Sunday, September 22nd, 2002

Check out
We Read Crap So You Don’t
Have To
, a blog of fic rec announcements. I don’t know that a one-blogger
show can keep up with that long list of rec sites, but man is it trippy to look at.
Just wait a minute before you click anything.

I think I forgot to announce the
zendom update, again. Read
up on how the fans fan.

Season

Thursday, September 19th, 2002

Here’s something for Seema.

Filk:  Season
Original: Memory, from Cats (lyrics by Trevor Nunn after T. S. Eliot)

Midnight, not a word from B'Elanna...
Has my muse lost her bat'leth?
I am writing alone.
In the weblog the broken fics collect in a heap
And I cannot find my drone.

Zenning, all alone with my laptop;
All those files from the old days -
I was popular then.
I remember when first I learned what fanfiction was.
Let the bat'leth strike again.

Every blogger just repeats
More metafic kvetching.
Someone utters and the next one sputters
Another meme is catching.

Jossed out, I must fill up my hard drive,
I must think of the new show
And I mustn't slow down.
By September my fic will be passé as McCoy,
When the vamps come back to town.

Cut off bits of angsty fics,
The same old couples parting.
My traffic drops, another summer over,
Another season starting.

Hit me one last time then forget me,
Let me cherish the memory
Of the contests I won -
Of the bat'leth that taught me just what fanfiction was.
Look, the season has begun.

Contests

Wednesday, September 18th, 2002

September 30th and October 1st seem to be very popular deadlines.

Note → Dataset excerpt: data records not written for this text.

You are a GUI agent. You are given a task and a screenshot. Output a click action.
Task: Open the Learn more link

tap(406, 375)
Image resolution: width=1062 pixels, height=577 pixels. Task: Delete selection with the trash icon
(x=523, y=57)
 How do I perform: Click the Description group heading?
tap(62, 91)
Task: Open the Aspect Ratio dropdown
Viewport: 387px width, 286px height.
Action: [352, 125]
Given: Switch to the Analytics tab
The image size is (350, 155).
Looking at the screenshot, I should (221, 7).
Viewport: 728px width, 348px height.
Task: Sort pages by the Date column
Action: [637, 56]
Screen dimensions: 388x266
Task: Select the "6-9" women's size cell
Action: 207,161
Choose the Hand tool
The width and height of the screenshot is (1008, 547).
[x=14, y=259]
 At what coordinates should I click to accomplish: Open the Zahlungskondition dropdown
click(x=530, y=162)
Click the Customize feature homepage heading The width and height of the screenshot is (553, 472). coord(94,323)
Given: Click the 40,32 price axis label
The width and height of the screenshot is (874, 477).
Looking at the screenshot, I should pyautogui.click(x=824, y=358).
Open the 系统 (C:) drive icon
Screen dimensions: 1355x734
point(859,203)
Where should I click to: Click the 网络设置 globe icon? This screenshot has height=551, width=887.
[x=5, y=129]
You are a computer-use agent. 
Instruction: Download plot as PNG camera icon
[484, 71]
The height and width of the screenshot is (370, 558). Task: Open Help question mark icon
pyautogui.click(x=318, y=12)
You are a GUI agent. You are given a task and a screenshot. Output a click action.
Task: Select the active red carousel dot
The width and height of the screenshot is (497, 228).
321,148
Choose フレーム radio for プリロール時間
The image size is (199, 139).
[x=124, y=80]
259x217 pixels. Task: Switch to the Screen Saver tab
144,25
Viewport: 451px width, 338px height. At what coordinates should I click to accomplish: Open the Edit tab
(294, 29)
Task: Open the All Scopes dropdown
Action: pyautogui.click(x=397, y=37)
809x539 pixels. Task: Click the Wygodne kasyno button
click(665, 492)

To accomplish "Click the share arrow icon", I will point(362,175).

I have
one nonfiction article due on each day, which makes it hard for me to think about
the fiction deadlines coming up on the same days.

October first is the receipt deadline for
Strange
New Worlds VI
, the annual Trek amateur mediafic contest. Note that I
don’t say fanfic contest. Since the majority of fanfic themes are
either banned outright or heavily frowned upon, it can hardly
be called a fanfic contest.
Almost all the don’t mess with the characters rules of the
Paramount pay-per-fic media franchise are in effect at SNW. (For more about
SNW as pay-per-fic, see my review of
SNW IV
.)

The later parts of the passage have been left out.